Eyeing AI Advancement

Web AdminTechnology

By Frank Giles

Artificial intelligence (AI) has been around and in our collective conscious for a long time. The Steven Spielberg-directed movie by the same name is more than 20 years old. But, not until recently, has the talk of AI’s potential and dangers really ramped up.

AI Advancement
The HiPerGator is a powerful supercomputer that enables AI research.
(Photo courtesy of UF/IFAS)

You may have played around with ChatGPT (chat.openai.com), which is a large language model version of AI. I have used the chat bot, and some of its results are very impressive. Others not so much. But every day the computer system is learning and growing “smarter.” The company that created ChatGPT already has released version 4.0, and it is accomplishing some amazing feats.

There’s been a ton of hype surrounding AI, some of which seems fantastical and hard to believe. But when you have someone who helped transform the technological world like Bill Gates say it’s the real deal, we’d better take notice.

“In my lifetime, I’ve seen two demonstrations of technology that struck me as revolutionary. The first time was in 1980, when I was introduced to a graphical user interface — the forerunner of every modern (computer) operating system, including Windows,” Gates said in a blog post in March. “The second big surprise came just last year. I’d been meeting with the team from OpenAI since 2016 and was impressed by their steady progress. In mid-2022, I was so excited about their work that I gave them a challenge: train an artificial intelligence to pass an advanced placement biology exam … I picked AP bio because the test is more than a simple regurgitation of scientific facts — it asks you to think critically about biology. If you can do that, I said, then you’ll have made a true breakthrough. I thought the challenge would keep them busy for two or three years. They finished it in just a few months.”

AI technology is advancing so quickly that it has some notable people concerned, including Elon Musk, who joined more than 1,000 other prominent tech leaders in calling for a six-month pause in AI development. And the so-called Godfather of AI, Geoffrey Hinton, recently resigned his executive post at Google over concerns about the technology.

● **Exercises to complete**
a - List every person named in the AI article, including its byline.
b - Summarize the AI article in two sentences.
c - Please resume the AI article after its final sentence, about Geoffrey Hinton leaving Google.
The entries that come after this have no connection to the AI article.

● **Data records**

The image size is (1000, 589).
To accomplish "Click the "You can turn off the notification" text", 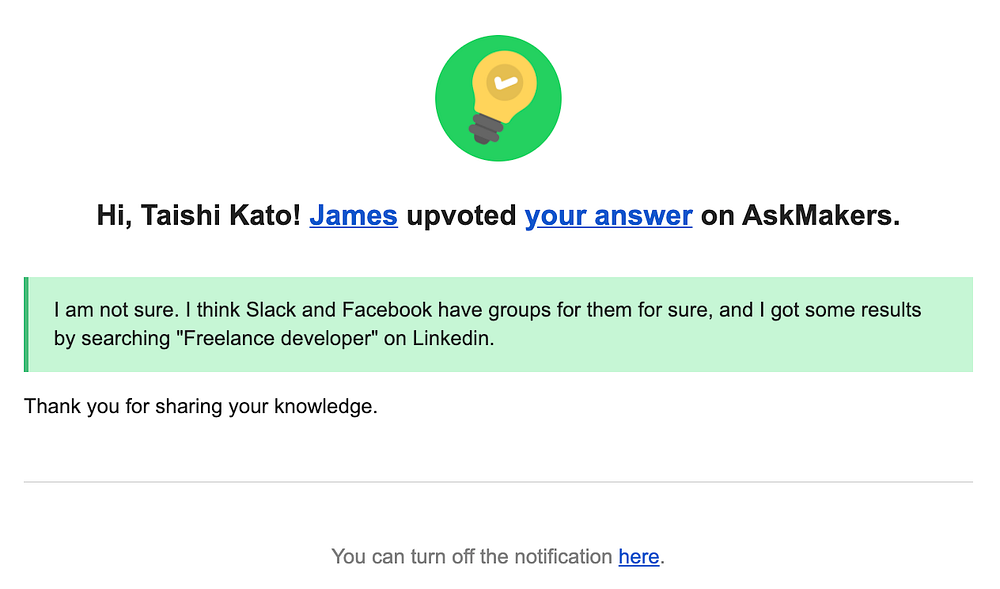I will (x=471, y=556).
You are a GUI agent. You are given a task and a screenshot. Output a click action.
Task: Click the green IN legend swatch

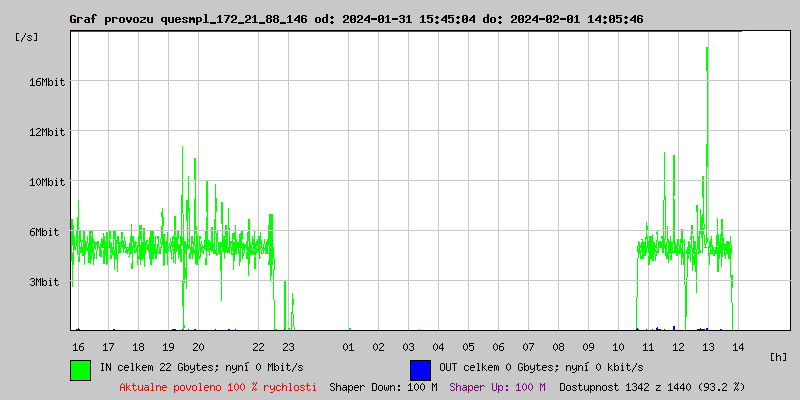tap(80, 369)
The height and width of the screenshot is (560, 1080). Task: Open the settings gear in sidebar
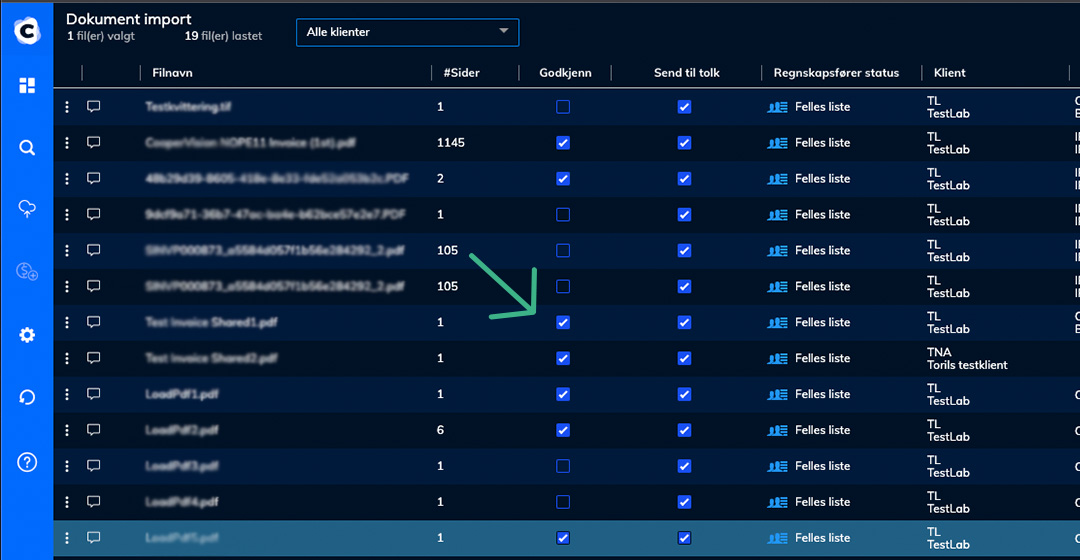[27, 335]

● **Answers by item**
a - Frank Giles, Steven Spielberg, Bill Gates, Elon Musk, Geoffrey Hinton

b - Although AI has long been in the public consciousness, talk of its potential and dangers has only recently ramped up, and Bill Gates counts OpenAI's work, which trained an AI to pass an AP biology exam in a few months, as one of two revolutionary technology demonstrations he has seen. The technology's rapid advance also has notable people concerned, including Elon Musk, who joined a call for a six-month pause in AI development, and Geoffrey Hinton, who resigned his executive post at Google.

c -
CREATIVE DESTRUCTION

I am doubtful a pause in AI will occur in any organized fashion. The technology is readily available in computer networks. Even if we did pause, bad actors who might use AI for ill purposes would not. I think our best and probably only path forward is cautious exploration of the good AI can bring us.

History is full of stories of creative destruction delivered by new technologies. As those technologies came into mainstream usage, there were those who said it was going to be the end of the world as we know it. Often that was true, but it was a better world enabled by technology.

Back in the 1800s, whale oil was the go-to source for lamps and soaps. There was angst when kerosene started to replace the oil, but it turned out to be more efficient. And I am pretty sure the whales were happy with the transition.

APPLICATIONS IN AG

AI is being deployed in all sorts of agricultural applications already. It’s in commercial products and is being used to advance research more quickly. The University of Florida (UF) has embraced AI. The school has one of the most powerful supercomputers — the HiPerGator — in the academic world. It is being used in agricultural AI research.

I saw one example of this during a recent visit to the UF Gainesville campus. Blueberry plant breeders are using the computer and AI to develop new and better varieties. It’s a lot to explain in this space, but let’s just say the HiPerGator is very powerful, and I am sure it will help build a better blueberry in the future. Along with human help, of course.

So, what’s your take on AI? Good, bad or indifferent? The jury is still out for me, somewhere between excitement and worry about some form of Terminator-style rise of the machines. But I lean more toward the positive outcome. Like all technologies, it won’t likely be stopped or even slowed, so we humans need to be active in guiding it in the right direction.